* Your task: From the first line to the last, write out the records exactly.

* Available records:
___

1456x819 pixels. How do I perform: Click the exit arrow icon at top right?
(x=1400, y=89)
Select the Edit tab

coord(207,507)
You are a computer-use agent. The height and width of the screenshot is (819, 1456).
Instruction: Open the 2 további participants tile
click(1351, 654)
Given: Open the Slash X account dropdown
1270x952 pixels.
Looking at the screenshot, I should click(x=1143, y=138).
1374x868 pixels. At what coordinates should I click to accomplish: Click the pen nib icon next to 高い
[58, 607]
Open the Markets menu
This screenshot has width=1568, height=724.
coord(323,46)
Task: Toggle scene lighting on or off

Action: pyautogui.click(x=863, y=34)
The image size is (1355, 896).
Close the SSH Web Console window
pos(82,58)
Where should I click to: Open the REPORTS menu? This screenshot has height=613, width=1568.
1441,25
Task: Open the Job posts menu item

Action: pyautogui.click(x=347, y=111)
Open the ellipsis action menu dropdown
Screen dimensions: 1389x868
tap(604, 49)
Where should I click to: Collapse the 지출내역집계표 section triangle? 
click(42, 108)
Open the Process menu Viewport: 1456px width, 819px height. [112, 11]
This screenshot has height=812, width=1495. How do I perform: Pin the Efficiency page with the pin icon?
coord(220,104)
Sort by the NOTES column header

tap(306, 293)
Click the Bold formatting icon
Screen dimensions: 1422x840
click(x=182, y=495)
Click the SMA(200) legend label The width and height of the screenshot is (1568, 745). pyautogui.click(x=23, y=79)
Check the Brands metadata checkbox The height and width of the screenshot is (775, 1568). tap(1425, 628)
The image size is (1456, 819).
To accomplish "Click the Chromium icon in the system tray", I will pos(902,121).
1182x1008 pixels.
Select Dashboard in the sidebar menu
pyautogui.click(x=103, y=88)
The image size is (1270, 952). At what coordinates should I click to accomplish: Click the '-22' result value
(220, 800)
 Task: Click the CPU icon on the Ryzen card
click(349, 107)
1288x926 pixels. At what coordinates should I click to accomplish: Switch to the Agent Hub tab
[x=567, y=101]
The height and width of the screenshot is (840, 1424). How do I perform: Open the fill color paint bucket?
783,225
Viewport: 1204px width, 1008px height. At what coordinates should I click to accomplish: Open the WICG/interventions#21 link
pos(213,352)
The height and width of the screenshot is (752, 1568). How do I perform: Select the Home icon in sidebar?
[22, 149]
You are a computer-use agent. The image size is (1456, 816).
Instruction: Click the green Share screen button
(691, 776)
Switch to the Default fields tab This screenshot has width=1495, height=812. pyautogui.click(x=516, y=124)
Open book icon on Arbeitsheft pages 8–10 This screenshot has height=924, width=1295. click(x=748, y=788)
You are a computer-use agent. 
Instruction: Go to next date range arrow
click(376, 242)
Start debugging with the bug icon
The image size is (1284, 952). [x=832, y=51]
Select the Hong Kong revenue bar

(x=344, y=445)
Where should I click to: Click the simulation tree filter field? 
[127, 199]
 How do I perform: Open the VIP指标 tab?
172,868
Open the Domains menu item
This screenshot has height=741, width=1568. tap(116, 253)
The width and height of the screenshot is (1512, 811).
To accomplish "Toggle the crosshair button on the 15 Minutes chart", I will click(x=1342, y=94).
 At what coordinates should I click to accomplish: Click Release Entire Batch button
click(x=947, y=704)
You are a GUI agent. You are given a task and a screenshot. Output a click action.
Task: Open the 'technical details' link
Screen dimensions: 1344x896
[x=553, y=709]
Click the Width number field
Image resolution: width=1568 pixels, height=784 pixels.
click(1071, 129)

___

* Reply:
1456x819 pixels. How do I perform: Click the exit arrow icon at top right?
(x=1400, y=89)
Select the Edit tab

coord(207,507)
You are a computer-use agent. The height and width of the screenshot is (819, 1456).
Instruction: Open the 2 további participants tile
click(1351, 654)
Given: Open the Slash X account dropdown
1270x952 pixels.
Looking at the screenshot, I should click(x=1143, y=138).
1374x868 pixels. At what coordinates should I click to accomplish: Click the pen nib icon next to 高い
[58, 607]
Open the Markets menu
This screenshot has width=1568, height=724.
coord(323,46)
Task: Toggle scene lighting on or off

Action: pyautogui.click(x=863, y=34)
The image size is (1355, 896).
Close the SSH Web Console window
pos(82,58)
Where should I click to: Open the REPORTS menu? This screenshot has height=613, width=1568.
1441,25
Task: Open the Job posts menu item

Action: pyautogui.click(x=347, y=111)
Open the ellipsis action menu dropdown
Screen dimensions: 1389x868
tap(604, 49)
Where should I click to: Collapse the 지출내역집계표 section triangle? 
click(42, 108)
Open the Process menu Viewport: 1456px width, 819px height. [112, 11]
This screenshot has height=812, width=1495. How do I perform: Pin the Efficiency page with the pin icon?
coord(220,104)
Sort by the NOTES column header

tap(306, 293)
Click the Bold formatting icon
Screen dimensions: 1422x840
click(x=182, y=495)
Click the SMA(200) legend label The width and height of the screenshot is (1568, 745). pyautogui.click(x=23, y=79)
Check the Brands metadata checkbox The height and width of the screenshot is (775, 1568). tap(1425, 628)
The image size is (1456, 819).
To accomplish "Click the Chromium icon in the system tray", I will pos(902,121).
1182x1008 pixels.
Select Dashboard in the sidebar menu
pyautogui.click(x=103, y=88)
The image size is (1270, 952). At what coordinates should I click to accomplish: Click the '-22' result value
(220, 800)
 Task: Click the CPU icon on the Ryzen card
click(349, 107)
1288x926 pixels. At what coordinates should I click to accomplish: Switch to the Agent Hub tab
[x=567, y=101]
The height and width of the screenshot is (840, 1424). How do I perform: Open the fill color paint bucket?
783,225
Viewport: 1204px width, 1008px height. At what coordinates should I click to accomplish: Open the WICG/interventions#21 link
pos(213,352)
The height and width of the screenshot is (752, 1568). How do I perform: Select the Home icon in sidebar?
[22, 149]
You are a computer-use agent. The image size is (1456, 816).
Instruction: Click the green Share screen button
(691, 776)
Switch to the Default fields tab This screenshot has width=1495, height=812. pyautogui.click(x=516, y=124)
Open book icon on Arbeitsheft pages 8–10 This screenshot has height=924, width=1295. click(x=748, y=788)
You are a computer-use agent. 
Instruction: Go to next date range arrow
click(376, 242)
Start debugging with the bug icon
The image size is (1284, 952). [x=832, y=51]
Select the Hong Kong revenue bar

(x=344, y=445)
Where should I click to: Click the simulation tree filter field? 
[127, 199]
 How do I perform: Open the VIP指标 tab?
172,868
Open the Domains menu item
This screenshot has height=741, width=1568. tap(116, 253)
The width and height of the screenshot is (1512, 811).
To accomplish "Toggle the crosshair button on the 15 Minutes chart", I will click(x=1342, y=94).
 At what coordinates should I click to accomplish: Click Release Entire Batch button
click(x=947, y=704)
You are a GUI agent. You are given a task and a screenshot. Output a click action.
Task: Open the 'technical details' link
Screen dimensions: 1344x896
[x=553, y=709]
Click the Width number field
Image resolution: width=1568 pixels, height=784 pixels.
click(1071, 129)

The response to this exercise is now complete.